I think it's your usual ripoff BMS, notice there are are extra D2PAK mosfet footprints so those need to be there for over-discharge, over-current protection, as well a control IC. Most of the circuitry is missing to meet all the protection claims. It's just a lowest cost build out of china.
What's there only does some over-charge protection and equalization - nothing else.
The over-discharge protection switch (D2PAK mosfet) is not on the board, so it can do nothing to disconnect the battery to protect it from going flat dead.
LiFePO4 battery min. 2.5V, nominal 3.2V, max. 3.65V
The shunt voltage is well below the zener voltage+the VBE of the transistor, which is not intuitive. The zener rating VZ of 4.7V is at high currents, several mA on the datasheet. This shunt reg runs the zener at low currents, well below the knee on the curve, perhaps at 0.05mA because the PNP transistor amplifies things.
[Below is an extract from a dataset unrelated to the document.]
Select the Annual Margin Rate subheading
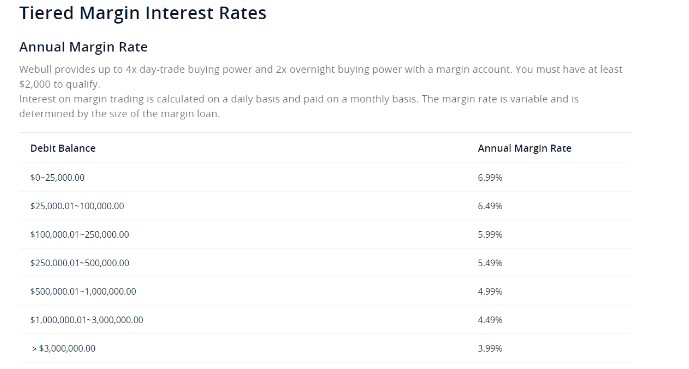 83,47
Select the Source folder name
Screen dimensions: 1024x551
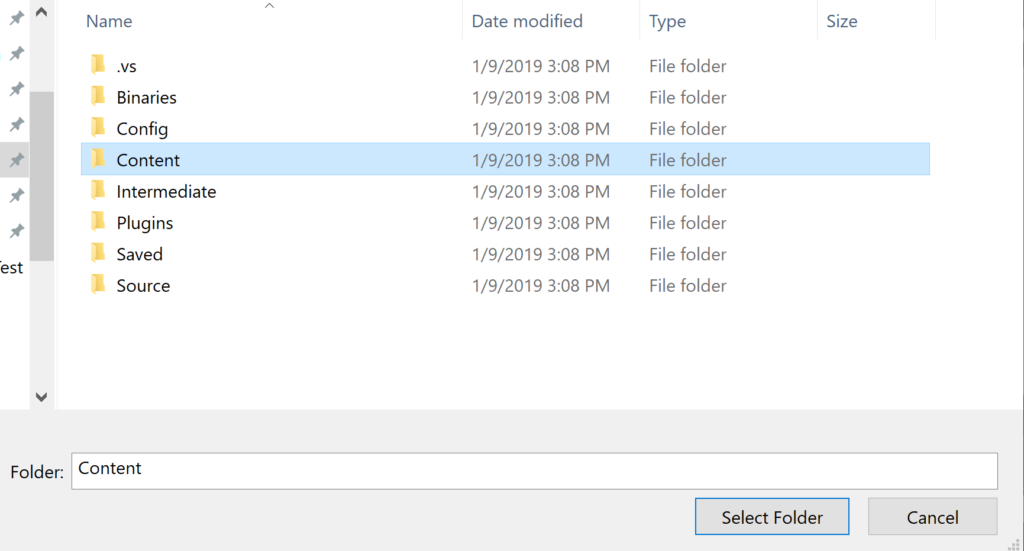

I estimate the shunt at 3.87V at 20mA and 3.93V at 200mA (0.8W each mosfet hot). So it can overcharge the cells- unless the zener is a lower voltage part. You can do a LTSpice simulation, I did not look at how it does when hot or have exact part models.
The SOT-223 mosfet can't get rid of much heat, it's tiny so I said 0.8W or 200mA overcharge at most it can deal with.
The mosfet has a cosmetic defect or blemish but notice the laser etching of the part number was over top. So I would say it's just a lower quality part and did not pop or anything.
I can't see why cell #3 is the one to fail in the two packs. Unless it gets hotter than the rest or they put a weak cell on lucky number 3.